◆ **Exercise**: Return each record verbatim, images excluded.
Provided data START
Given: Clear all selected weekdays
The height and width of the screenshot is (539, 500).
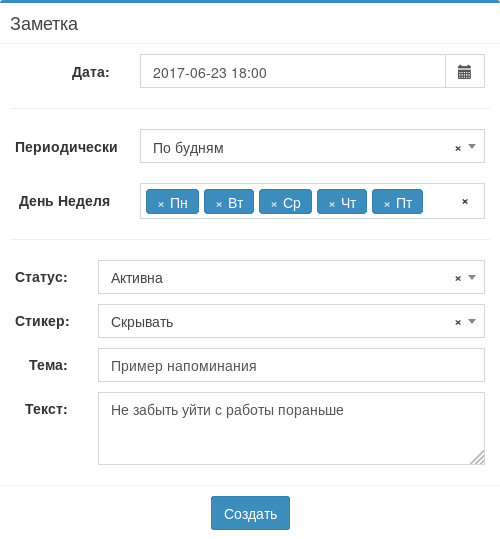Looking at the screenshot, I should pos(465,201).
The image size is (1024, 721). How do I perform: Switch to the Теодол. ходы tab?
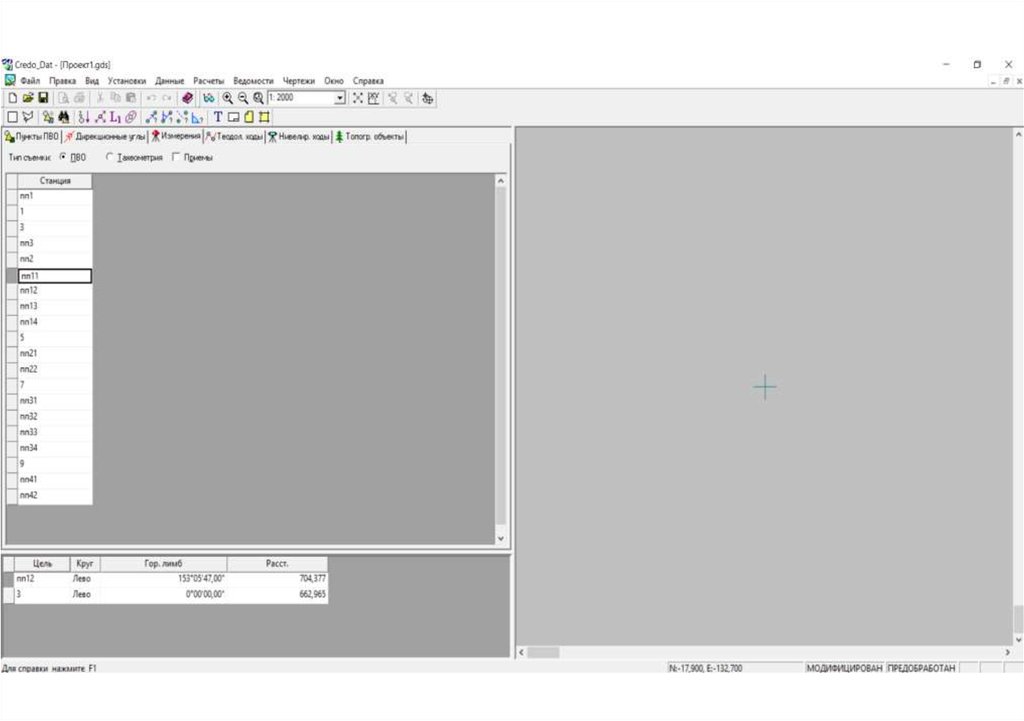(x=234, y=137)
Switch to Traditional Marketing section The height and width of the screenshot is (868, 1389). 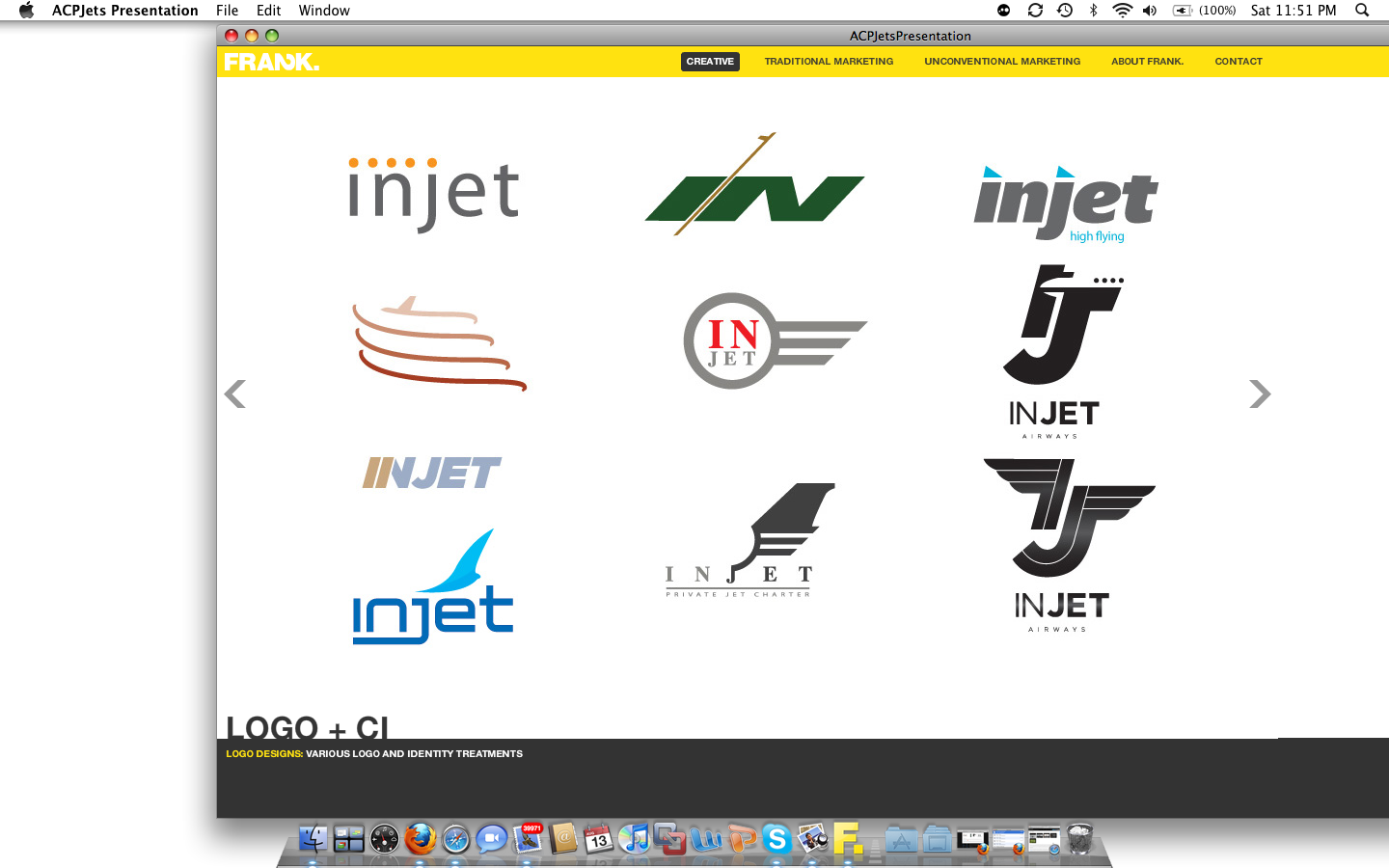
Provided data END
◆ **Solution for this problem**:
Given: Clear all selected weekdays
The height and width of the screenshot is (539, 500).
Looking at the screenshot, I should pos(465,201).
The image size is (1024, 721). How do I perform: Switch to the Теодол. ходы tab?
(x=234, y=137)
Switch to Traditional Marketing section The height and width of the screenshot is (868, 1389). 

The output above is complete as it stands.